Topic 7 Independent samples t-test
Before, with one-sample t-test, we wanted to test if our sample mean was equal to our guess for the population mean.
Now, we are interested in testing if the population mean of a group is equal to the population mean of another group.
This is called the independent samples t-test.
We use this test to examine the means of one continuous variable (we call it the dependent variable) across two different groups defined by a categorical variable (we call it the independent variable).
7.1 Formula
Note that in the formulas below the subscripts 1 and 2 refer, respectively, to groups 1 and 2 defined by the categorical variable you are interested in.
Your t-calculated is now defined by:
\[t = \frac{\bar {x}_1 - \bar{x}_2}{se_{diff}}\]
where
\[se_{diff} = \sqrt{\frac{{s}^{2}_p}{n_1}+\frac{{s}^{2}_p}{n_2}}\]
and \({s}^{2}_p\), which is the pooled variance, is:
\[{s}^{2}_p = \frac{SS_1 + SS_2}{df_1 +df_2} \]
Note that \(SS\) is the sum of squares for each group and can be calculated by:
\[SS_1 = \sum f \cdot {(x_1 - \bar {x}_1)}^2\] \[SS_2 = \sum f \cdot {(x_2 - \bar {x}_2)}^2\]
You should get those values easily from the table you write to calculate the mean and standard deviation.
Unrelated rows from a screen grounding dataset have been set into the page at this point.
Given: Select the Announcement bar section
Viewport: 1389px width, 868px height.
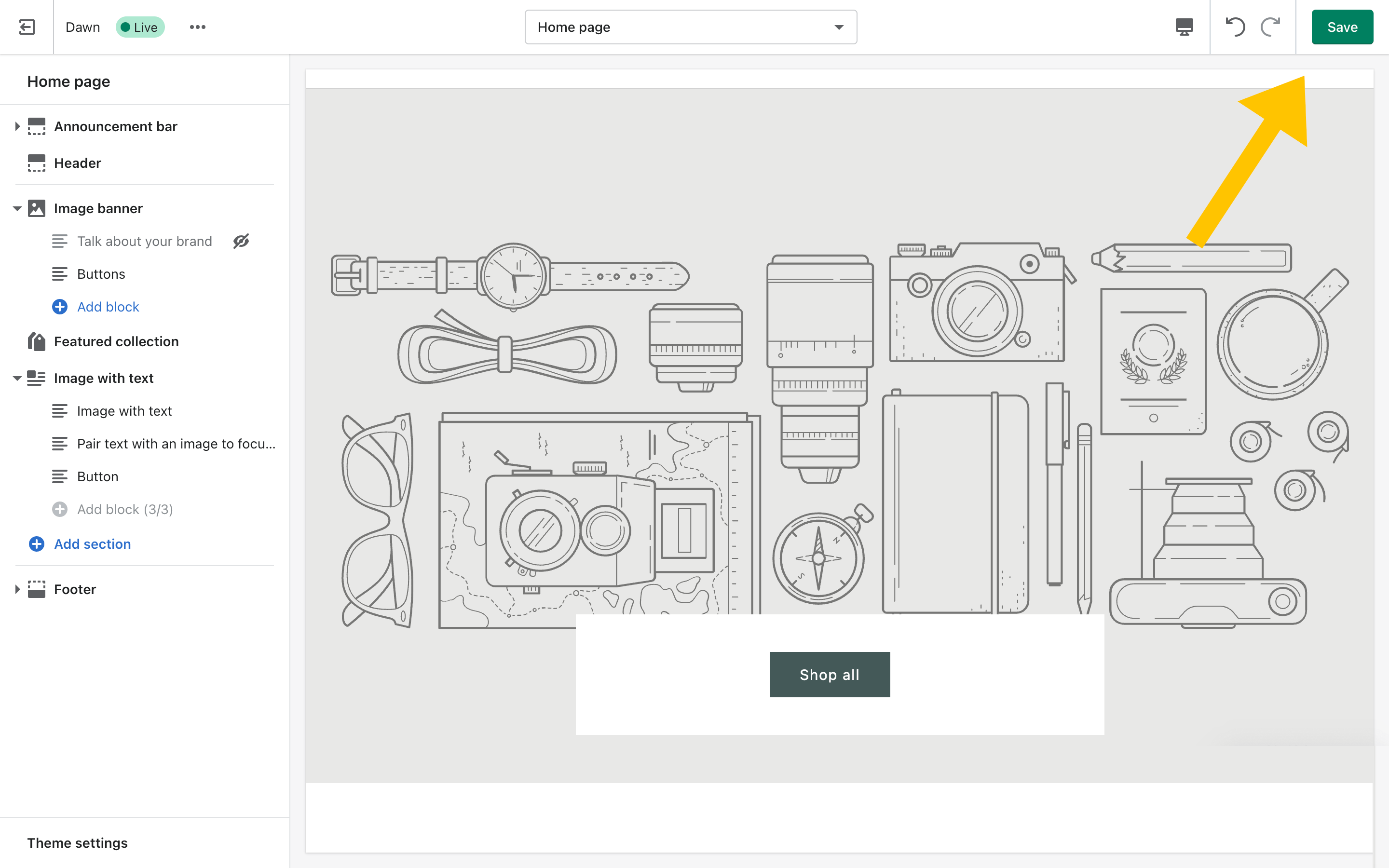Looking at the screenshot, I should (116, 126).
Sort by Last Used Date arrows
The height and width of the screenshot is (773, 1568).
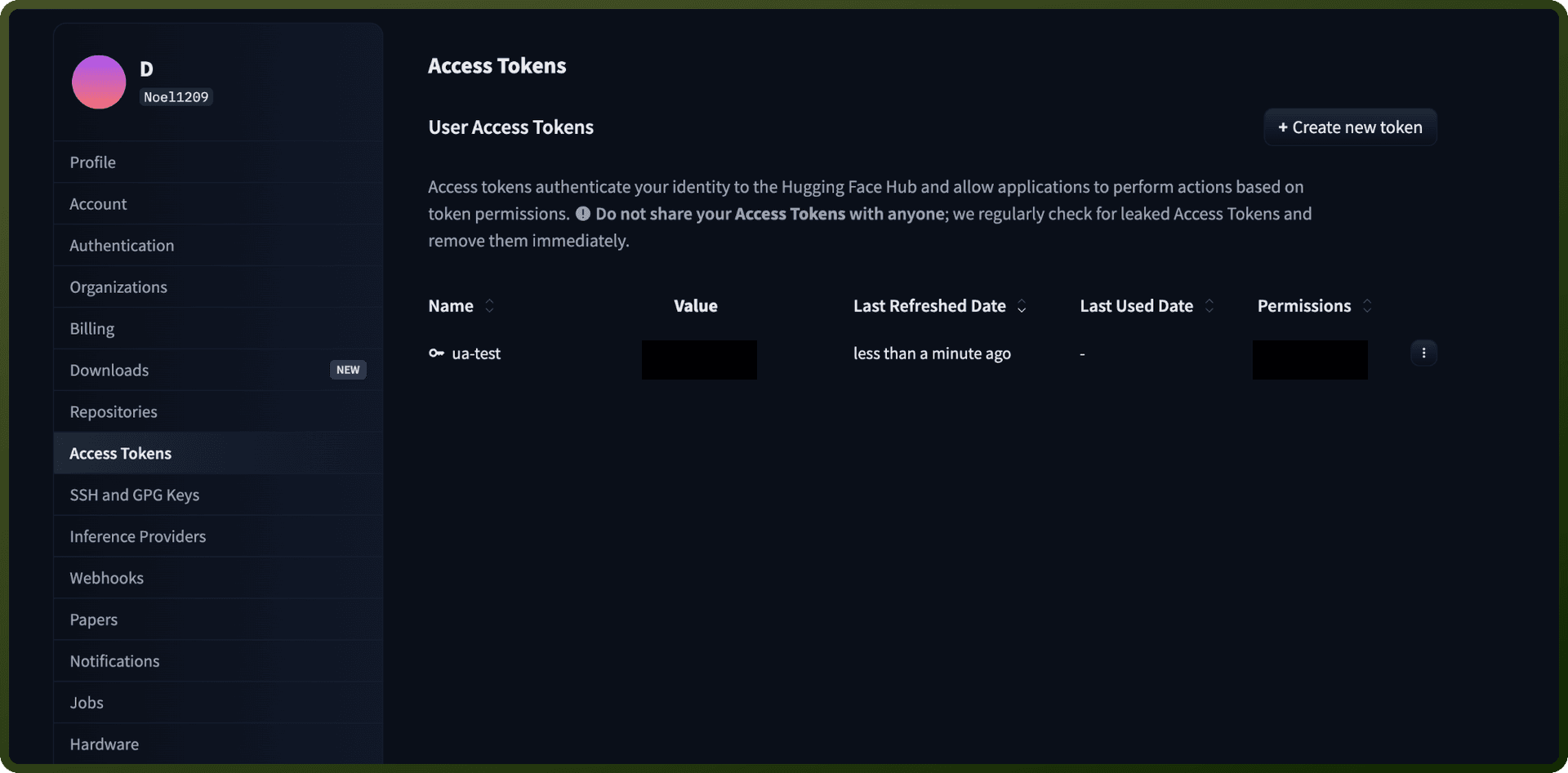click(x=1209, y=306)
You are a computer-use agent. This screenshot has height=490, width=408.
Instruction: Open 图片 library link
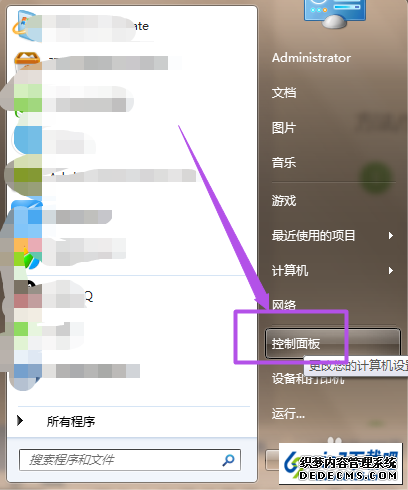point(284,128)
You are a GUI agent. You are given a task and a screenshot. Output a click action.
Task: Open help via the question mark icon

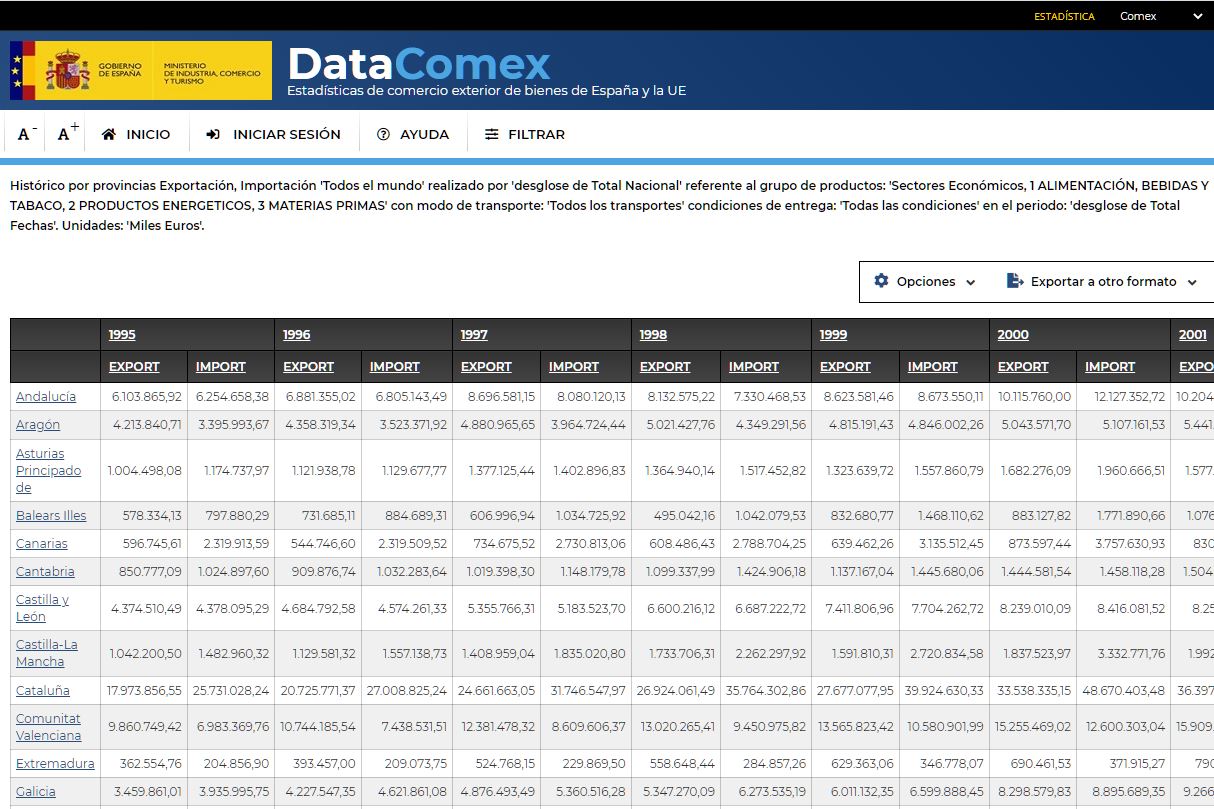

See below:
\(x\) | f | fx | \(x - \overline{x}\) | \((x - \overline{x})^2\) | \(f(x - \overline{x})^2\) |
---|---|---|---|---|---|
… | … | … | … | … | … |
. | \(\sum f\) | \(\sum fx\) | \(\sum above = SS\) |
Therefore, to hand-calculate the independent samples t-test, you need to draw two of the above tables (one for each group). After that, you simply apply the formulas above.
7.2 Assumptions
For the Independent sample t-test to work, three assumptions need to hold:
- Normality: The variable of interest should be normally distributed within each group.
- We usually do not perform mathematical tests to check for normality.
- Looking at measures of central tendency and histograms is probably the best way to do so.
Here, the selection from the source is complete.